> _EXTRACTED RECORDS_
◆ ◆ ◆ ◆ ◆ ◆ ◆

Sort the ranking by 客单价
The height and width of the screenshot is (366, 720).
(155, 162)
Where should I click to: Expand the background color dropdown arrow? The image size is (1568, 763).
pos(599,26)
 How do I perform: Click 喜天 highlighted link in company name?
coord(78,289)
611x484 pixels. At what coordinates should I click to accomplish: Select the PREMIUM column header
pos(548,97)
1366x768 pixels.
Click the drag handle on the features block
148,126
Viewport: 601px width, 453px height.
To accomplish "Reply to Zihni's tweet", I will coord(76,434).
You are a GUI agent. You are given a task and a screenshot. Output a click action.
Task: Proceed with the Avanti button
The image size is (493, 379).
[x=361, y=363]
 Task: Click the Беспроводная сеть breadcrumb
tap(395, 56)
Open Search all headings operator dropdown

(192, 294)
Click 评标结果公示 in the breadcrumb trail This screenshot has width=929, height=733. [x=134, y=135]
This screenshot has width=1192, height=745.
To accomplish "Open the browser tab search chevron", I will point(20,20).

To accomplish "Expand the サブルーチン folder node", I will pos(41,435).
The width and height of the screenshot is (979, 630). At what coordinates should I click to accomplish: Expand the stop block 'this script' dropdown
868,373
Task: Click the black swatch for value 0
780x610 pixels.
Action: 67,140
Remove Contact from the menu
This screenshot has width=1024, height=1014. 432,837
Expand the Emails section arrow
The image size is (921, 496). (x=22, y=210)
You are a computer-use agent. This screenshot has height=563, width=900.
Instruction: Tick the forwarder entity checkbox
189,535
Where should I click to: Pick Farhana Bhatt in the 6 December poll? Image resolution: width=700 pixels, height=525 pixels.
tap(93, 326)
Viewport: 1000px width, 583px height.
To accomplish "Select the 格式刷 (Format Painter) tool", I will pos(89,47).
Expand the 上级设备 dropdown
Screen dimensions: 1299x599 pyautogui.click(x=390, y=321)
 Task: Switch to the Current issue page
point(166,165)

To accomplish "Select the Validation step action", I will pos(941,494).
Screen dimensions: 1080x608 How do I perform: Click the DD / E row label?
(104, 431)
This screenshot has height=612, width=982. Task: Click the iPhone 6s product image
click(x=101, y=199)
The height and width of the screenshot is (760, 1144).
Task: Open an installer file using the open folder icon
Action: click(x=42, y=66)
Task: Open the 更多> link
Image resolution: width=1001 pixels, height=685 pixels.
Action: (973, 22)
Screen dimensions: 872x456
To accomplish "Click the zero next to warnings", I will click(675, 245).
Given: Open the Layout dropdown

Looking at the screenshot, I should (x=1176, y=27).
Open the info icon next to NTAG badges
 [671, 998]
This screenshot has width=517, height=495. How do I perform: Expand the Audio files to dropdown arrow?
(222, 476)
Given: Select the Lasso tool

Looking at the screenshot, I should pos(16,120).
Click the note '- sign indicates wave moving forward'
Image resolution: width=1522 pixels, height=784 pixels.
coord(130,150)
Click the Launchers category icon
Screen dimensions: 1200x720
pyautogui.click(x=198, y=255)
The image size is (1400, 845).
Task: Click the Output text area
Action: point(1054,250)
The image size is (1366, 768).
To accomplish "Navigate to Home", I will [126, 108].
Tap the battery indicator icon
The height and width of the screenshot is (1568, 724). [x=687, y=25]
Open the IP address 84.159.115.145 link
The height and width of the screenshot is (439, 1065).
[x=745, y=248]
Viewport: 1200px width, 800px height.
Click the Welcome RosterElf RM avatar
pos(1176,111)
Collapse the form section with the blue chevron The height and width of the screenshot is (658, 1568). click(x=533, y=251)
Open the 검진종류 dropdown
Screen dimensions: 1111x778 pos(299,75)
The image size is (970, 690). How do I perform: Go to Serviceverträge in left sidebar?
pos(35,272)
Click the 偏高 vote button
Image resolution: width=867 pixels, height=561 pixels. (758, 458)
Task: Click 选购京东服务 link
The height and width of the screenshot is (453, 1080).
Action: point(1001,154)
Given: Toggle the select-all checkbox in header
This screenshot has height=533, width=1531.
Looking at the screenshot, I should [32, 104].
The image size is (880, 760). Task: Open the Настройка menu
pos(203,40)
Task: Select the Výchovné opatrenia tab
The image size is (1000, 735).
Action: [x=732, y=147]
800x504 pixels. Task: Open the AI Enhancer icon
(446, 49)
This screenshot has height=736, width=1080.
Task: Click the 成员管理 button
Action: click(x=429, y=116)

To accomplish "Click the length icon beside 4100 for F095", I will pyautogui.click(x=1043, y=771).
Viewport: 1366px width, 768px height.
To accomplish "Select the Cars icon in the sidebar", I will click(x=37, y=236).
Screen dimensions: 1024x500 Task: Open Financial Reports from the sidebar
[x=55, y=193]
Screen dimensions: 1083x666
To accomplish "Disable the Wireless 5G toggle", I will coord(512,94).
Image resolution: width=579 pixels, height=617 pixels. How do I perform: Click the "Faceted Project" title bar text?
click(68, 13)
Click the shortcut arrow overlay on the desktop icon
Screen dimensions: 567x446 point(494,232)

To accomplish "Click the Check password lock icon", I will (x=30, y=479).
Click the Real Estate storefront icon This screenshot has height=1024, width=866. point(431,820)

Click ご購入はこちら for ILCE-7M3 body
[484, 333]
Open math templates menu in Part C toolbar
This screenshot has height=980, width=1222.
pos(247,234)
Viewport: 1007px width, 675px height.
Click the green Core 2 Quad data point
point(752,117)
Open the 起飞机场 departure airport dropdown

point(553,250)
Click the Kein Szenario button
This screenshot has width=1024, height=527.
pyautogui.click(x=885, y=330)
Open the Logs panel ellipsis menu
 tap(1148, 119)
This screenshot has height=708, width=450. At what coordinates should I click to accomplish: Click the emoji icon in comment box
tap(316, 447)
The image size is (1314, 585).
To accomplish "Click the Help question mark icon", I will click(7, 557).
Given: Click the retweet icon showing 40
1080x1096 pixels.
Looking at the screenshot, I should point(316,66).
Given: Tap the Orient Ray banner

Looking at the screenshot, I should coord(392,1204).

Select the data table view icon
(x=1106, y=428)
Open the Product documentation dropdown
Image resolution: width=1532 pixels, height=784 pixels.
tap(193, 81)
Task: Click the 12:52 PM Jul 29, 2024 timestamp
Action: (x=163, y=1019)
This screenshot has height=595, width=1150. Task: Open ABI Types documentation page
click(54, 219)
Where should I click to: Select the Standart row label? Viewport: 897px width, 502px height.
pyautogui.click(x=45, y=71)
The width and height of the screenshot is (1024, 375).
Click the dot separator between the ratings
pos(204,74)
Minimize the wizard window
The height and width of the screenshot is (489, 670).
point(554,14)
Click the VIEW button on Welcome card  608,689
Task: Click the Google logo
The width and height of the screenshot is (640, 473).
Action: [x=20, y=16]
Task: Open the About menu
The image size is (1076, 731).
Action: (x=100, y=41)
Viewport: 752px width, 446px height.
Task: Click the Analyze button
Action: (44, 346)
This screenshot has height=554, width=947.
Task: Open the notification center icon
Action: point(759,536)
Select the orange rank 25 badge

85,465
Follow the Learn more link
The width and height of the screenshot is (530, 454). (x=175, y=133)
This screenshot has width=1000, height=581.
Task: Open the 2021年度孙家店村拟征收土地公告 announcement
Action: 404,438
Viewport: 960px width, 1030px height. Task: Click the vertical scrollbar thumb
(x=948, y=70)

◆ ◆ ◆ ◆ ◆ ◆ ◆

> _TASK DIRECTIONS_
Your reply must contain the line with "Select the orange rank 25 badge" and each later line of the material, word for word, and nothing else.

> _EXERCISE RESULT_
Select the orange rank 25 badge

85,465
Follow the Learn more link
The width and height of the screenshot is (530, 454). (x=175, y=133)
This screenshot has width=1000, height=581.
Task: Open the 2021年度孙家店村拟征收土地公告 announcement
Action: 404,438
Viewport: 960px width, 1030px height. Task: Click the vertical scrollbar thumb
(x=948, y=70)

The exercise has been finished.